• [Work required]: "selector" appears in how many lines of the entries? State only the number.

========

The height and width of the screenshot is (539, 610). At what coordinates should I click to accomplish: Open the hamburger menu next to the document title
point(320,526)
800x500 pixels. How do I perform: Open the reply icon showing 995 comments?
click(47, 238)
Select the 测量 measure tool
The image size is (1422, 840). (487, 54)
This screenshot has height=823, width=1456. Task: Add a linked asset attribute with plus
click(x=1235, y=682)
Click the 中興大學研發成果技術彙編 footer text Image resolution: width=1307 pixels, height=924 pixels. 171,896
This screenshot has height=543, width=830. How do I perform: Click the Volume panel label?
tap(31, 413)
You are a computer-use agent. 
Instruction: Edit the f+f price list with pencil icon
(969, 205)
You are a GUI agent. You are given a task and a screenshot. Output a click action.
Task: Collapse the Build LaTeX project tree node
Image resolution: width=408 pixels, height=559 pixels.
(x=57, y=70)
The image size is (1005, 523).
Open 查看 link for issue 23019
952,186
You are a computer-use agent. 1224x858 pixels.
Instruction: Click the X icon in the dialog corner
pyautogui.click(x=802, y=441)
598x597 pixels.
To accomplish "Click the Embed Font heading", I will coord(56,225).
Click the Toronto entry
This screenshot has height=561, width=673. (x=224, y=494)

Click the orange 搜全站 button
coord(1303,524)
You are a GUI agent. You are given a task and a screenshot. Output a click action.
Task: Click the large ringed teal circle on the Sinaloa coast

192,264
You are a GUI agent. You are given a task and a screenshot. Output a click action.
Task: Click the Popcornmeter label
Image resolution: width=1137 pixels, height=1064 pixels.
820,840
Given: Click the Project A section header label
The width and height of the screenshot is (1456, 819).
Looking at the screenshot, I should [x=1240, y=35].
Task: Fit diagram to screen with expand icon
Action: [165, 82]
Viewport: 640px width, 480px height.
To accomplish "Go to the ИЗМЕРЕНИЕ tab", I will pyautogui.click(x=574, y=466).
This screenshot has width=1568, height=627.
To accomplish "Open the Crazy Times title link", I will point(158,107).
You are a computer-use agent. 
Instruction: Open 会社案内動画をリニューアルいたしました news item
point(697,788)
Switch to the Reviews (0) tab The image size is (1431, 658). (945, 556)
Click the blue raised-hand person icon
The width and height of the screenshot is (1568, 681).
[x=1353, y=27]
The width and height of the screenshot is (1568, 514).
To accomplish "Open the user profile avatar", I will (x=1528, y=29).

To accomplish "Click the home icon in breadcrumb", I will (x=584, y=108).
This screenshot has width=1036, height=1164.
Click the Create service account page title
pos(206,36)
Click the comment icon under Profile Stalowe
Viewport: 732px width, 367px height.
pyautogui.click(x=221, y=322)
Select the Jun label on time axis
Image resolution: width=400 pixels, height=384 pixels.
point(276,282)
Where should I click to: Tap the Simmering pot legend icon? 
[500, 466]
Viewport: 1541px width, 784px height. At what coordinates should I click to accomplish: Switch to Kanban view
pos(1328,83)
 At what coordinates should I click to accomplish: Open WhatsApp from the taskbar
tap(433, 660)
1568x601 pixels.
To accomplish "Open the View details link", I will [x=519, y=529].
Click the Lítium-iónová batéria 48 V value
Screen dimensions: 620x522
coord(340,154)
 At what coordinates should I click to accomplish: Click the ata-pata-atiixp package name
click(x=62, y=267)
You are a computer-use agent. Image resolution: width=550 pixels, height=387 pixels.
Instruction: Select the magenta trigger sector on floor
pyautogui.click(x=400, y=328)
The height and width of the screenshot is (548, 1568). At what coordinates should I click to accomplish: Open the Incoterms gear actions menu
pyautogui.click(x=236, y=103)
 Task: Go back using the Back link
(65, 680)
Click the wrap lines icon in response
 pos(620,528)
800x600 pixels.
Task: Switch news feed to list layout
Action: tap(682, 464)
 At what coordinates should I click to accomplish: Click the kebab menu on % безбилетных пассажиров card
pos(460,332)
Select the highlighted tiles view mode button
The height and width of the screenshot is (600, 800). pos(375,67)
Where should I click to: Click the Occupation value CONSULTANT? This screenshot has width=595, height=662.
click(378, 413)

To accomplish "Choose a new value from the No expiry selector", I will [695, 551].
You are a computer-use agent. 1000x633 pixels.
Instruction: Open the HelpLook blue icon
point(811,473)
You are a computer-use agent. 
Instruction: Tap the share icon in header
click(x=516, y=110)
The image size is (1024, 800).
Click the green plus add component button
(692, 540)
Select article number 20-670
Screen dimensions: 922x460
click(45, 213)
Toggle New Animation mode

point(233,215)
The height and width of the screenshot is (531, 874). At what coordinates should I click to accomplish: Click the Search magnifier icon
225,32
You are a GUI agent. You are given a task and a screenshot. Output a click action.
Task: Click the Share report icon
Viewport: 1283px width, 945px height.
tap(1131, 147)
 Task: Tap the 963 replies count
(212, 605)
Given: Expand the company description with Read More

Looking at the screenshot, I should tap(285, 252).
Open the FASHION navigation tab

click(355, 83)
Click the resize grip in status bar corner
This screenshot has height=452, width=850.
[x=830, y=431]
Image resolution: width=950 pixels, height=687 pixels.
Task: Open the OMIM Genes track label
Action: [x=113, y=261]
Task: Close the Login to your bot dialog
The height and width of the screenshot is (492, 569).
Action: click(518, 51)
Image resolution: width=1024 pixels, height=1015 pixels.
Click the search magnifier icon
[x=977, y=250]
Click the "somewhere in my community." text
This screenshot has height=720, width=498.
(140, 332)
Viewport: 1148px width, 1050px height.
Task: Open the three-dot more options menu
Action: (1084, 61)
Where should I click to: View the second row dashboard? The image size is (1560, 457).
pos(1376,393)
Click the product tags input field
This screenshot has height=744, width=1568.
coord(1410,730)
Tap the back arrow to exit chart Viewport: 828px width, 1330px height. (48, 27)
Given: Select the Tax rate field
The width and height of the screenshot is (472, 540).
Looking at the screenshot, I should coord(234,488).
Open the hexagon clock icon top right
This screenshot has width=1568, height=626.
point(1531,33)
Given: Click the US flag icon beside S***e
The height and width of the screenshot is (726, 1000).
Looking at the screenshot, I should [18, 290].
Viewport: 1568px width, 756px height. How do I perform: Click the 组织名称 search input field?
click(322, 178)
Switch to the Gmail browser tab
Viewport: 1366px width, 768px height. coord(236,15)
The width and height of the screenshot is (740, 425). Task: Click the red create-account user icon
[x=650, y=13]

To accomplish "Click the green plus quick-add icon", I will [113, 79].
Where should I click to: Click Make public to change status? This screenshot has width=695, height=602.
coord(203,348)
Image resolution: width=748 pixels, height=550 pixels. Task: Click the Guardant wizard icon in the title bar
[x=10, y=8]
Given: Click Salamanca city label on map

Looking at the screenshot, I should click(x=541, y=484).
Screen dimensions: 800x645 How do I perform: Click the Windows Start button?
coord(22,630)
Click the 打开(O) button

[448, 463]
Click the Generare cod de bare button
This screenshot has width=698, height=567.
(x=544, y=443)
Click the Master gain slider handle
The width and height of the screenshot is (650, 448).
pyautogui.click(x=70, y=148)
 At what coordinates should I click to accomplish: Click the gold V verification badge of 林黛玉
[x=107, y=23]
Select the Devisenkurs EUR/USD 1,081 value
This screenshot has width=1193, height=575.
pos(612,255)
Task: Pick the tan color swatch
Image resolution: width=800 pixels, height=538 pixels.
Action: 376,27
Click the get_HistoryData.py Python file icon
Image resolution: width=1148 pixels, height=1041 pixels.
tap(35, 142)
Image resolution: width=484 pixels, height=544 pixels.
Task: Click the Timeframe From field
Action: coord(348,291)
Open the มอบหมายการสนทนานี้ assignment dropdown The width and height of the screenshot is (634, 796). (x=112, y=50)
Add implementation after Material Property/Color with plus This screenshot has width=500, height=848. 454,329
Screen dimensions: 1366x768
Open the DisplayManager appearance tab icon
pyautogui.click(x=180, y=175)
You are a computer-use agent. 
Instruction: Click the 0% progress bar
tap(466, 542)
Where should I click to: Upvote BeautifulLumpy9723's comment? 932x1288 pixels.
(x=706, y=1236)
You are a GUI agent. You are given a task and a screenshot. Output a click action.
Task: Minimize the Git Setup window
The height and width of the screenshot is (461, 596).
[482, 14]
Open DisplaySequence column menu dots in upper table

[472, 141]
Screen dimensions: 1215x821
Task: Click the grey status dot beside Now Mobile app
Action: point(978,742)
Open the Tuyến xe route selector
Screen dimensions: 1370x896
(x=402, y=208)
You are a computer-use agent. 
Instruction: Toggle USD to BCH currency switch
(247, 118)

========

• [Worked solution]: 2